To do :: Reproduce every line of the data below without any changes.

Records for locating described items ::
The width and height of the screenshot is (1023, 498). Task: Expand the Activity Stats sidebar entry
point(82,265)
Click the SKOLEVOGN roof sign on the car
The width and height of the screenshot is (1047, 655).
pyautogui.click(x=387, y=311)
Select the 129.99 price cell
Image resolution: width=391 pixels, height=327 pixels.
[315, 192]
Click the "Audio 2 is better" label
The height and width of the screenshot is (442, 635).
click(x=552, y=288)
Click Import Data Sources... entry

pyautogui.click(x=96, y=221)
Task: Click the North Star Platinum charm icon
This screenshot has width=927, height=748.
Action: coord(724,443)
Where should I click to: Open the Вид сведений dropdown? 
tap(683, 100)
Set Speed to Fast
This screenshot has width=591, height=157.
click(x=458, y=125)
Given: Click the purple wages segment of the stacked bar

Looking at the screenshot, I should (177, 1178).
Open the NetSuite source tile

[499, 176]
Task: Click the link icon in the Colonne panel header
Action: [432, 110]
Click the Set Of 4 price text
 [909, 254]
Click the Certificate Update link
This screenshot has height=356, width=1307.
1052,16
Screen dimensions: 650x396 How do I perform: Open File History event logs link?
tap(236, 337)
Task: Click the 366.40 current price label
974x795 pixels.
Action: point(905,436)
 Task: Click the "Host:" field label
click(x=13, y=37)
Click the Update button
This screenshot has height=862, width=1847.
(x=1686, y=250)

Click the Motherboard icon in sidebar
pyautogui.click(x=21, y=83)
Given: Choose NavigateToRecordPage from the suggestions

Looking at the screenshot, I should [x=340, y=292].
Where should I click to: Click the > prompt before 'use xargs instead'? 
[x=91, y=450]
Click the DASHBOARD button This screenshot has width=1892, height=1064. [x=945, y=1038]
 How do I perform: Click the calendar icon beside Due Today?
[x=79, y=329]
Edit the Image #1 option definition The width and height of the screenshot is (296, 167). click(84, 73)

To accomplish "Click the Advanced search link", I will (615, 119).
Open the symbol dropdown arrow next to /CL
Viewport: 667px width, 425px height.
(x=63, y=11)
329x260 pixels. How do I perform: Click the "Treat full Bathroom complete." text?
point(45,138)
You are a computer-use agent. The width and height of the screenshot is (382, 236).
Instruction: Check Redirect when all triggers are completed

Expected answer ::
The width and height of the screenshot is (1023, 498). Task: Expand the Activity Stats sidebar entry
point(82,265)
Click the SKOLEVOGN roof sign on the car
The width and height of the screenshot is (1047, 655).
pyautogui.click(x=387, y=311)
Select the 129.99 price cell
Image resolution: width=391 pixels, height=327 pixels.
[315, 192]
Click the "Audio 2 is better" label
The height and width of the screenshot is (442, 635).
click(x=552, y=288)
Click Import Data Sources... entry

pyautogui.click(x=96, y=221)
Task: Click the North Star Platinum charm icon
This screenshot has width=927, height=748.
Action: coord(724,443)
Where should I click to: Open the Вид сведений dropdown? 
tap(683, 100)
Set Speed to Fast
This screenshot has width=591, height=157.
click(x=458, y=125)
Given: Click the purple wages segment of the stacked bar

Looking at the screenshot, I should (177, 1178).
Open the NetSuite source tile

[499, 176]
Task: Click the link icon in the Colonne panel header
Action: [432, 110]
Click the Set Of 4 price text
 [909, 254]
Click the Certificate Update link
This screenshot has height=356, width=1307.
1052,16
Screen dimensions: 650x396 How do I perform: Open File History event logs link?
tap(236, 337)
Task: Click the 366.40 current price label
974x795 pixels.
Action: point(905,436)
 Task: Click the "Host:" field label
click(x=13, y=37)
Click the Update button
This screenshot has height=862, width=1847.
(x=1686, y=250)

Click the Motherboard icon in sidebar
pyautogui.click(x=21, y=83)
Given: Choose NavigateToRecordPage from the suggestions

Looking at the screenshot, I should [x=340, y=292].
Where should I click to: Click the > prompt before 'use xargs instead'? 
[x=91, y=450]
Click the DASHBOARD button This screenshot has width=1892, height=1064. [x=945, y=1038]
 How do I perform: Click the calendar icon beside Due Today?
[x=79, y=329]
Edit the Image #1 option definition The width and height of the screenshot is (296, 167). click(84, 73)

To accomplish "Click the Advanced search link", I will (615, 119).
Open the symbol dropdown arrow next to /CL
Viewport: 667px width, 425px height.
(x=63, y=11)
329x260 pixels. How do I perform: Click the "Treat full Bathroom complete." text?
point(45,138)
You are a computer-use agent. The width and height of the screenshot is (382, 236).
Instruction: Check Redirect when all triggers are completed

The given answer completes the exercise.